▸ Activity: Give the lines below again exactly, starting with the line that holds "This screenshot has height=413, width=627." and going on through the line that holds "Given: Click the 6.77 high price label".

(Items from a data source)
== Segment start ==

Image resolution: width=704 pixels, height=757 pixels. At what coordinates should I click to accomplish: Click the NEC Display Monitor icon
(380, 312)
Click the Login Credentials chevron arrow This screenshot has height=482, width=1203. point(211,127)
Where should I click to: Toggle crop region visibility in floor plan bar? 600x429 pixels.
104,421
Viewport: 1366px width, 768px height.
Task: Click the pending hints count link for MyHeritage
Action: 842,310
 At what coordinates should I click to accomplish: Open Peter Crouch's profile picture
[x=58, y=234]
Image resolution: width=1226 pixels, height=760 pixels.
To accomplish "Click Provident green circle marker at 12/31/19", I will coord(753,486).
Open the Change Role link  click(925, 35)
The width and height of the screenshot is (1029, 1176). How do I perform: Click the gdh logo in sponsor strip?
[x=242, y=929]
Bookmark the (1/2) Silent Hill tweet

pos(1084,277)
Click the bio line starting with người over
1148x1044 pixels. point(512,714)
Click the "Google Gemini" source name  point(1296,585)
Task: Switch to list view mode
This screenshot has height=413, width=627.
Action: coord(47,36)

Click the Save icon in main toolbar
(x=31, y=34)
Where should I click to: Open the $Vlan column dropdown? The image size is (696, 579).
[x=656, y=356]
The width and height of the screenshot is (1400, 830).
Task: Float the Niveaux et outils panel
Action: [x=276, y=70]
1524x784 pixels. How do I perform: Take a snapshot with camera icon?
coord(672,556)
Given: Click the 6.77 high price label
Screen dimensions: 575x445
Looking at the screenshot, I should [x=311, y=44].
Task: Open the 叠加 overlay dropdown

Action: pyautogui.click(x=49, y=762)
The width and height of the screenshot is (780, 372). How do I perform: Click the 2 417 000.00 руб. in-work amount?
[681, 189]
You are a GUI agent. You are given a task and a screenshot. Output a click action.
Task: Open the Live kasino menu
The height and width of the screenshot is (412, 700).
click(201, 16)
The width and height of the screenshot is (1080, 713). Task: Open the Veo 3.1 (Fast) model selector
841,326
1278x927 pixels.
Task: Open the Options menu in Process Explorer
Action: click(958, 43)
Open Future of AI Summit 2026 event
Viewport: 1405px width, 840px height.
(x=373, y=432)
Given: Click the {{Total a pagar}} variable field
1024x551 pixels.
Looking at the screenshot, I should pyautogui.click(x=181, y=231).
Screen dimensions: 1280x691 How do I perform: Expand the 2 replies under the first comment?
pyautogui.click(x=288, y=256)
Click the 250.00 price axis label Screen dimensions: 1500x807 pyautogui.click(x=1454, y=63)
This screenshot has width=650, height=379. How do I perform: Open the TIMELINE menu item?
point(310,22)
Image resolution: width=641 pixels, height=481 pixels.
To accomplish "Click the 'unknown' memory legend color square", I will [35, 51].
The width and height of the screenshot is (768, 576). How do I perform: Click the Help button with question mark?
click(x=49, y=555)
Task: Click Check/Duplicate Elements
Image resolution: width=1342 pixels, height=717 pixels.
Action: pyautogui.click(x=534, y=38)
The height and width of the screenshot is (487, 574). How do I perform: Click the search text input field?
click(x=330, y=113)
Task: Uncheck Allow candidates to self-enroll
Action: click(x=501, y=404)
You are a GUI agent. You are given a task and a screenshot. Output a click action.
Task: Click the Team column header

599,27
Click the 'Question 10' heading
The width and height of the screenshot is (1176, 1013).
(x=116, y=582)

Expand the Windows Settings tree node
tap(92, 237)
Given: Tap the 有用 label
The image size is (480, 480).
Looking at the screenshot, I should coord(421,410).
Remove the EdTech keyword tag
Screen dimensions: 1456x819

== Segment end ==

▸ Solution for this problem:
This screenshot has height=413, width=627.
Action: coord(47,36)

Click the Save icon in main toolbar
(x=31, y=34)
Where should I click to: Open the $Vlan column dropdown? The image size is (696, 579).
[x=656, y=356]
The width and height of the screenshot is (1400, 830).
Task: Float the Niveaux et outils panel
Action: [x=276, y=70]
1524x784 pixels. How do I perform: Take a snapshot with camera icon?
coord(672,556)
Given: Click the 6.77 high price label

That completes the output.